◆ What is needed ◆
Format every line of the material below as a JSON list of strings, one string per line, and omit any blank lines.

◆ Material for the task ◆
● ● ● ● ●

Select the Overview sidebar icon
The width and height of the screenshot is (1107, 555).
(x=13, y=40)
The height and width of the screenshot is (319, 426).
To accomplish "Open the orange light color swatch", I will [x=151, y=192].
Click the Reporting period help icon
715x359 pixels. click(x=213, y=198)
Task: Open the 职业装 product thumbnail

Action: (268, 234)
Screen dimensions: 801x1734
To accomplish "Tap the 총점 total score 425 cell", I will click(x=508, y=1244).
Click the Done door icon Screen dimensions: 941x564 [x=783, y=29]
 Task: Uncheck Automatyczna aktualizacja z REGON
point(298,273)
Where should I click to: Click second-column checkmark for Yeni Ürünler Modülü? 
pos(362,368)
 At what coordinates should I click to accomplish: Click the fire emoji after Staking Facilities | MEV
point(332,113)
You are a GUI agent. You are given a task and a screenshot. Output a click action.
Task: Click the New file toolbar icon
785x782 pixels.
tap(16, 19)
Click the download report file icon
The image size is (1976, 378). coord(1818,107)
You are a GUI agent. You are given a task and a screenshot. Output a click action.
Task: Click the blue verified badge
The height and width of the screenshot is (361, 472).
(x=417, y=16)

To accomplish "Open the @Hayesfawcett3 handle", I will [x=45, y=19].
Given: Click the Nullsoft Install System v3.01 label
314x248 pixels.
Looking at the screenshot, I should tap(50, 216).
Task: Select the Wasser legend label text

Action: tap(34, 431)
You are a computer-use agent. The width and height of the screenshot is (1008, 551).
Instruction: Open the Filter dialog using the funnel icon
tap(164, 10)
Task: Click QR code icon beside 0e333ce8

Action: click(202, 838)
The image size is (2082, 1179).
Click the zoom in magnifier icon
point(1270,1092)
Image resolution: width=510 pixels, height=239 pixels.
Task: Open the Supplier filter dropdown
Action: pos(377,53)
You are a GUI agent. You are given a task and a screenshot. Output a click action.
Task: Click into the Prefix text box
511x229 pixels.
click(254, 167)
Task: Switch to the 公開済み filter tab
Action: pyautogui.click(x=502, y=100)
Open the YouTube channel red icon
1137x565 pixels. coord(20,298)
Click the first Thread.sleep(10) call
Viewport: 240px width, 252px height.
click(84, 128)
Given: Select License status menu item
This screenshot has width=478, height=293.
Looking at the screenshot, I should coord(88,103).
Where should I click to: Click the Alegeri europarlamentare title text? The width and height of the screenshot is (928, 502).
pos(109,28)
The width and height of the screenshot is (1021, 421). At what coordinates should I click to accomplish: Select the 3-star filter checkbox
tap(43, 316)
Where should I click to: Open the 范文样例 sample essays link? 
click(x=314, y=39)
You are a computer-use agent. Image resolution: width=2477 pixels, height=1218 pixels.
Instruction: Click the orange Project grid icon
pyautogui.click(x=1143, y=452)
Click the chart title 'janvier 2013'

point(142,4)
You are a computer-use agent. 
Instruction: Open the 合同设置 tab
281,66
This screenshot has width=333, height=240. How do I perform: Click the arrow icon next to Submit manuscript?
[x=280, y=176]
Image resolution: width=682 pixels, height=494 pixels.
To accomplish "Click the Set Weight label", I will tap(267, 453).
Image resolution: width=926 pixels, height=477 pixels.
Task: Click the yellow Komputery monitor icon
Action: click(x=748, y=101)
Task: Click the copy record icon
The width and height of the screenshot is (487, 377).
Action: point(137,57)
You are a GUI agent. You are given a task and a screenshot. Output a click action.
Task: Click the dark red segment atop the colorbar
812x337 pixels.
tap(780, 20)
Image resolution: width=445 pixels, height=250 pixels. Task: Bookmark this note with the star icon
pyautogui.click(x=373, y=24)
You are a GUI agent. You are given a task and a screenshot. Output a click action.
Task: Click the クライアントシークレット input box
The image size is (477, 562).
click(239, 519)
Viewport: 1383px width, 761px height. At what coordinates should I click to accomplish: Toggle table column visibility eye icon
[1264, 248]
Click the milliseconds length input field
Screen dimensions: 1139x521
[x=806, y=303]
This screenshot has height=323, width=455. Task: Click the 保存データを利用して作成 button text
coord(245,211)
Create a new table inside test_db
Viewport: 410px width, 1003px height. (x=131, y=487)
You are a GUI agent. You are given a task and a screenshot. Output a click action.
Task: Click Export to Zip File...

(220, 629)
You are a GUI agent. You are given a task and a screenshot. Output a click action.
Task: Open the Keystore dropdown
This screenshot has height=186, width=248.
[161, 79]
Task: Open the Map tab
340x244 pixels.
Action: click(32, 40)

● ● ● ● ●

◆ Written solution ◆
[
  "Select the Overview sidebar icon",
  "The width and height of the screenshot is (1107, 555).",
  "(x=13, y=40)",
  "The height and width of the screenshot is (319, 426).",
  "To accomplish \"Open the orange light color swatch\", I will [x=151, y=192].",
  "Click the Reporting period help icon",
  "715x359 pixels. click(x=213, y=198)",
  "Task: Open the 职业装 product thumbnail",
  "Action: (268, 234)",
  "Screen dimensions: 801x1734",
  "To accomplish \"Tap the 총점 total score 425 cell\", I will click(x=508, y=1244).",
  "Click the Done door icon Screen dimensions: 941x564 [x=783, y=29]",
  " Task: Uncheck Automatyczna aktualizacja z REGON",
  "point(298,273)",
  "Where should I click to: Click second-column checkmark for Yeni Ürünler Modülü? ",
  "pos(362,368)",
  " At what coordinates should I click to accomplish: Click the fire emoji after Staking Facilities | MEV",
  "point(332,113)",
  "You are a GUI agent. You are given a task and a screenshot. Output a click action.",
  "Task: Click the New file toolbar icon",
  "785x782 pixels.",
  "tap(16, 19)",
  "Click the download report file icon",
  "The image size is (1976, 378). coord(1818,107)",
  "You are a GUI agent. You are given a task and a screenshot. Output a click action.",
  "Task: Click the blue verified badge",
  "The height and width of the screenshot is (361, 472).",
  "(x=417, y=16)",
  "To accomplish \"Open the @Hayesfawcett3 handle\", I will [x=45, y=19].",
  "Given: Click the Nullsoft Install System v3.01 label",
  "314x248 pixels.",
  "Looking at the screenshot, I should tap(50, 216).",
  "Task: Select the Wasser legend label text",
  "Action: tap(34, 431)",
  "You are a computer-use agent. The width and height of the screenshot is (1008, 551).",
  "Instruction: Open the Filter dialog using the funnel icon",
  "tap(164, 10)",
  "Task: Click QR code icon beside 0e333ce8",
  "Action: click(202, 838)",
  "The image size is (2082, 1179).",
  "Click the zoom in magnifier icon",
  "point(1270,1092)",
  "Image resolution: width=510 pixels, height=239 pixels.",
  "Task: Open the Supplier filter dropdown",
  "Action: pos(377,53)",
  "You are a GUI agent. You are given a task and a screenshot. Output a click action.",
  "Task: Click into the Prefix text box",
  "511x229 pixels.",
  "click(254, 167)",
  "Task: Switch to the 公開済み filter tab",
  "Action: pyautogui.click(x=502, y=100)",
  "Open the YouTube channel red icon",
  "1137x565 pixels. coord(20,298)",
  "Click the first Thread.sleep(10) call",
  "Viewport: 240px width, 252px height.",
  "click(84, 128)",
  "Given: Select License status menu item",
  "This screenshot has width=478, height=293.",
  "Looking at the screenshot, I should coord(88,103).",
  "Where should I click to: Click the Alegeri europarlamentare title text? The width and height of the screenshot is (928, 502).",
  "pos(109,28)",
  "The width and height of the screenshot is (1021, 421). At what coordinates should I click to accomplish: Select the 3-star filter checkbox",
  "tap(43, 316)",
  "Where should I click to: Open the 范文样例 sample essays link? ",
  "click(x=314, y=39)",
  "You are a computer-use agent. Image resolution: width=2477 pixels, height=1218 pixels.",
  "Instruction: Click the orange Project grid icon",
  "pyautogui.click(x=1143, y=452)",
  "Click the chart title 'janvier 2013'",
  "point(142,4)",
  "You are a computer-use agent. ",
  "Instruction: Open the 合同设置 tab",
  "281,66",
  "This screenshot has width=333, height=240. How do I perform: Click the arrow icon next to Submit manuscript?",
  "[x=280, y=176]",
  "Image resolution: width=682 pixels, height=494 pixels.",
  "To accomplish \"Click the Set Weight label\", I will tap(267, 453).",
  "Image resolution: width=926 pixels, height=477 pixels.",
  "Task: Click the yellow Komputery monitor icon",
  "Action: click(x=748, y=101)",
  "Task: Click the copy record icon",
  "The width and height of the screenshot is (487, 377).",
  "Action: point(137,57)",
  "You are a GUI agent. You are given a task and a screenshot. Output a click action.",
  "Task: Click the dark red segment atop the colorbar",
  "812x337 pixels.",
  "tap(780, 20)",
  "Image resolution: width=445 pixels, height=250 pixels. Task: Bookmark this note with the star icon",
  "pyautogui.click(x=373, y=24)",
  "You are a GUI agent. You are given a task and a screenshot. Output a click action.",
  "Task: Click the クライアントシークレット input box",
  "The image size is (477, 562).",
  "click(239, 519)",
  "Viewport: 1383px width, 761px height. At what coordinates should I click to accomplish: Toggle table column visibility eye icon",
  "[1264, 248]",
  "Click the milliseconds length input field",
  "Screen dimensions: 1139x521",
  "[x=806, y=303]",
  "This screenshot has height=323, width=455. Task: Click the 保存データを利用して作成 button text",
  "coord(245,211)",
  "Create a new table inside test_db",
  "Viewport: 410px width, 1003px height. (x=131, y=487)",
  "You are a GUI agent. You are given a task and a screenshot. Output a click action.",
  "Task: Click Export to Zip File...",
  "(220, 629)",
  "You are a GUI agent. You are given a task and a screenshot. Output a click action.",
  "Task: Open the Keystore dropdown",
  "This screenshot has height=186, width=248.",
  "[161, 79]",
  "Task: Open the Map tab",
  "340x244 pixels.",
  "Action: click(32, 40)"
]